Department of Ultrasonography, Fudan University Shanghai Cancer Center, Shanghai Medical College, Fudan University, Shanghai, People's Republic of China.
J Biophotonics. 2025 Jan;18(1):e202400371. doi: 10.1002/jbio.202400371. Epub 2024 Nov 26.
Collagen, a key structural component of the extracellular matrix, undergoes significant remodeling during carcinogenesis. However, the important role of collagen levels in breast cancer diagnostics still lacks effective in vivo detection techniques to provide a deeper understanding. This study presents photoacoustic spectral analysis improved by machine learning as a promising non-invasive diagnostic method, focusing on exploring collagen as a salient biomarker. Murine model experiments revealed more profound associations of collagen with other cancer components than in normal tissues. Moreover, an optimal set of feature wavelengths was identified by a genetic algorithm for enhanced diagnostic performance, among which 75% were from collagen-dominated absorption wavebands. Using optimal spectra, the diagnostic algorithm achieved 72% accuracy, 66% sensitivity, and 78% specificity, surpassing full-range spectra by 6%, 4%, and 8%, respectively. The proposed photoacoustic methods examine the feasibility of offering valuable biochemical insights into existing techniques, showing great potential for early-stage cancer detection.

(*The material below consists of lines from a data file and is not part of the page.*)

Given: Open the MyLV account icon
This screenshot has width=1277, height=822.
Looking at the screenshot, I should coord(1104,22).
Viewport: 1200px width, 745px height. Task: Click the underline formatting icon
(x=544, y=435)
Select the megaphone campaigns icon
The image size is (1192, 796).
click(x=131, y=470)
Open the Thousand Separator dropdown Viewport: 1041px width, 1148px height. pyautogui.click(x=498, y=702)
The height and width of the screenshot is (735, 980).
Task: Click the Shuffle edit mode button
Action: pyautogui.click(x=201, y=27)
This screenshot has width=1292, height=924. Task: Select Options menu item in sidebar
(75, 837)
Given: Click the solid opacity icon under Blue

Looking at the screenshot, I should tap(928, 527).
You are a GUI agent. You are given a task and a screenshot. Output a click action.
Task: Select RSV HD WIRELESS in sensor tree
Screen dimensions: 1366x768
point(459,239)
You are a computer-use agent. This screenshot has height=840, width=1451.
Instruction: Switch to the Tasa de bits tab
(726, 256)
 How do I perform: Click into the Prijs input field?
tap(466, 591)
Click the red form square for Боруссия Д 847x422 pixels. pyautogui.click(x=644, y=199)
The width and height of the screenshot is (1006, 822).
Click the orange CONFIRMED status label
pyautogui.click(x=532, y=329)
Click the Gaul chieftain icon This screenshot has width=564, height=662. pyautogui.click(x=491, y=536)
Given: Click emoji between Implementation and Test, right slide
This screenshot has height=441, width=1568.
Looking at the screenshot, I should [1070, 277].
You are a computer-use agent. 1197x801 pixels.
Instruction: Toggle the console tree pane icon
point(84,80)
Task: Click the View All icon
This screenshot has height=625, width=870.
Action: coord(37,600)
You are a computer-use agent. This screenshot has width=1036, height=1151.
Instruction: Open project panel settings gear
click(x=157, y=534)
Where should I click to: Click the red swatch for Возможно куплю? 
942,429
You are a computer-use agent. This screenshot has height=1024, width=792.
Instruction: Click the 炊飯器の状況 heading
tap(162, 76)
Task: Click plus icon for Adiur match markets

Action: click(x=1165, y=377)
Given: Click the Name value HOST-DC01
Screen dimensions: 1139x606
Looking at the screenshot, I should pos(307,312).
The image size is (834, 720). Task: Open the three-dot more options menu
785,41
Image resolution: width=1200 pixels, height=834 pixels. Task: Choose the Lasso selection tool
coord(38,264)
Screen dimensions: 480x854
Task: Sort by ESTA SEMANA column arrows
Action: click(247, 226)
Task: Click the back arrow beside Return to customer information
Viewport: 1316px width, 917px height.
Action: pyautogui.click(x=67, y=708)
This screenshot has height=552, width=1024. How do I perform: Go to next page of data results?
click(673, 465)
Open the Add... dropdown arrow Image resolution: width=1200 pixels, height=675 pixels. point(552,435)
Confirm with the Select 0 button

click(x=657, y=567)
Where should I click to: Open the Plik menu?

胶原蛋白是细胞外基质的关键结构成分,在致癌过程中会经历显著的重塑。然而,胶原蛋白水平在乳腺癌诊断中的重要作用仍缺乏有效的体内检测技术来提供更深入的理解。本研究提出了通过机器学习改进的光声光谱分析,作为一种有前景的非侵入性诊断方法,重点探索胶原蛋白作为显著生物标志物的作用。小鼠模型实验表明,与正常组织相比,胶原蛋白与其他癌症成分之间的关联更为深刻。此外,通过遗传算法确定了一组优化的特征波长,以提高诊断性能,其中75%来自胶原蛋白主导的吸收波段。使用优化光谱,诊断算法的准确率达到72%,灵敏度达到66%,特异性达到78%,分别比全范围光谱高出6%、4%和8%。所提出的光声方法检验了为现有技术提供有价值的生化见解的可行性,显示出在早期癌症检测方面的巨大潜力。